Judith A. Cook, Ph.D.

I’ve been conducting research on mutual support and self-help groups in mental health before it was accepted as a good idea or even as something you could study. But our research not only put WRAP on the map as an evidence-based practice, it showed that you can conduct a randomized controlled trial (RCT) of a peer-to-peer intervention that strengthens it rather than diminishes it.

Offering the Highest and Best WRAP
I first heard Mary Ellen Copeland talk about WRAP at several conferences, and she never failed to inspire. I approached her about studying WRAP and made clear that in order to rigorously test the outcomes of WRAP for people with serious mental health problems, we had to be certain we offered the intervention in the exact same way—every time, everywhere, to every participant. RCT studies produce the highest level of evidence, but also require the highest level of annoying, persnickety detail. This meant we had to develop an intervention version of WRAP—not one that was different in any substantive way from the original, but one that could be repeated by anyone who taught it. Mary Ellen took a bit of time to think this over.

Eventually, we established a mutual level of trust with one another. The research team trusted that Mary Ellen would be able to build on WRAP best practices to create a measure of fidelity. She trusted that we would honor the original intent of WRAP and provide the best and most supportive experience for participants.  We followed the model of participatory action research described by William Foote Whyte by involving participants in all stages of the study, from design to publication.

Our first RCT of WRAP was conducted in five waves across five cities in Ohio over three years. This was a massive undertaking. Individuals who were similar on all key demographic characteristics were randomized into two groups, one that received the intervention and one put on a “waiting list,” able to receive WRAP when the study was over. We could do this because WRAP was not widely available in Ohio at the time, and most individuals were willing to wait to receive WRAP training.

Facilitators, all of whom were in recovery from serious mental health problems, were trained on how to deliver WRAP down to the minute—what to say and when to say it, what handouts to use, what examples to offer. In essence, this was WRAP as it was developed and intended to be taught. To eliminate differences that might result from facilitators telling their own stories, they shared Mary Ellen’s experiences and how WRAP made a difference in her life.

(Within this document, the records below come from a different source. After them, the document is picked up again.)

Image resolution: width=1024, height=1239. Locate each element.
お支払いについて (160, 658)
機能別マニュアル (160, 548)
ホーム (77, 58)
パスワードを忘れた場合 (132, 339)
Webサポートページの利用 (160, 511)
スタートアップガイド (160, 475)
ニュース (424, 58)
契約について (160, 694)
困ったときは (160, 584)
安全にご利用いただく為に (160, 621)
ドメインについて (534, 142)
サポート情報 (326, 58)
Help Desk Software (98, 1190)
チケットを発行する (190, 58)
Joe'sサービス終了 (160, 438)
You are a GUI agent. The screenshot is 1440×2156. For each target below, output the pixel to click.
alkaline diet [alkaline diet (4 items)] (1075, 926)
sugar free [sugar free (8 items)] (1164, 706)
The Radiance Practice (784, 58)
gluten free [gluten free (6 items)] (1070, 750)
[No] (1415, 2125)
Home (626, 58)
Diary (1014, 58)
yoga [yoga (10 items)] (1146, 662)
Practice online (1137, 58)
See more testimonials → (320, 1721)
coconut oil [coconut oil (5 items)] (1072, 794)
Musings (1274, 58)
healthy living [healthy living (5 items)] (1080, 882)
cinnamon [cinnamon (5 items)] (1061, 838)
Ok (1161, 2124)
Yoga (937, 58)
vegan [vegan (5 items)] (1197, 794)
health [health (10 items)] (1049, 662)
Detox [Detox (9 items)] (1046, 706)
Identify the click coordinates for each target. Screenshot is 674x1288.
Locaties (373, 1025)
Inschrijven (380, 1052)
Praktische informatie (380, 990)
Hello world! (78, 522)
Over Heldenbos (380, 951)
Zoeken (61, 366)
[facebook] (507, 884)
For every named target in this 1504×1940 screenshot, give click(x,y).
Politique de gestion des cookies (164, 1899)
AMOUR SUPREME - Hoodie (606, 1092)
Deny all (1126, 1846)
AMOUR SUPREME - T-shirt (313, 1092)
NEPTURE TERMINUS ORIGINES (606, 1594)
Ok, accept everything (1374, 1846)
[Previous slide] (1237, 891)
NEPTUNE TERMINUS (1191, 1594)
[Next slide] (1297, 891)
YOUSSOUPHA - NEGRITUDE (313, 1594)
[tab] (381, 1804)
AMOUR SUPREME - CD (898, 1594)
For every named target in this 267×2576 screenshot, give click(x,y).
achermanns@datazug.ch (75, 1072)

Our study coordinators, Carol Bailey Floyd and Walter Hudson, recruited and trained facilitators, enrolled participants, coordinated data collection, and organized meetings. Throughout our research, we consulted with Mary Ellen about suggested changes we thought might ensure fidelity across study sites. Sometimes she agreed, and sometimes she explained why a change would harm the integrity of WRAP. Always, we were aware that WRAP was not ours—it belongs to the people who created it.

Data Reveal WRAP’s Power
The results speak for themselves. Our data revealed that individuals who received WRAP during the study experienced increased hope and self-perceived quality of life. They felt empowered to move forward with their recovery. Even though WRAP isn’t about symptom reduction, study participants reported a decrease in their psychiatric symptoms. These findings held even though some 10 percent to 15 percent of participants enrolled in the experimental condition never showed up for even one WRAP class.

Some have criticized our research for what they perceive as coercion. To ensure that our data would be valid, we encouraged study participants to complete the sessions by sending reminders and offering to help with transportation. But far from being harmful, facilitators found these strategies so useful, they decided to continue them after the study was over. They did so, they told me, because when people complete WRAP, something “magical” happens.

Studying the Future of WRAP
I next studied WRAP in Illinois, where we found that, compared to study participants who were enrolled in a nutrition class, those who received WRAP used fewer individual and group mental health services. This is powerful testament to the impact WRAP has on facilitating recovery.

WRAP is now considered an evidence-based practice, but I’m not done studying it. Mary Ellen and I have talked about creating and testing a version of WRAP that pays as much attention to overall health as it does to emotional wellness. To further my research in vocational rehabilitation and supported employment, I dream of helping develop and test WRAP for work—to help people with mental health problems get and keep a job.

I’m honored to have been able to help prove with concrete data what millions worldwide know deep in their hearts—that WRAP promotes healing, supports recovery, and empowers people to be their best selves. Mary Ellen will always be the life force behind WRAP, and I wish her well in the next chapter of her remarkable life.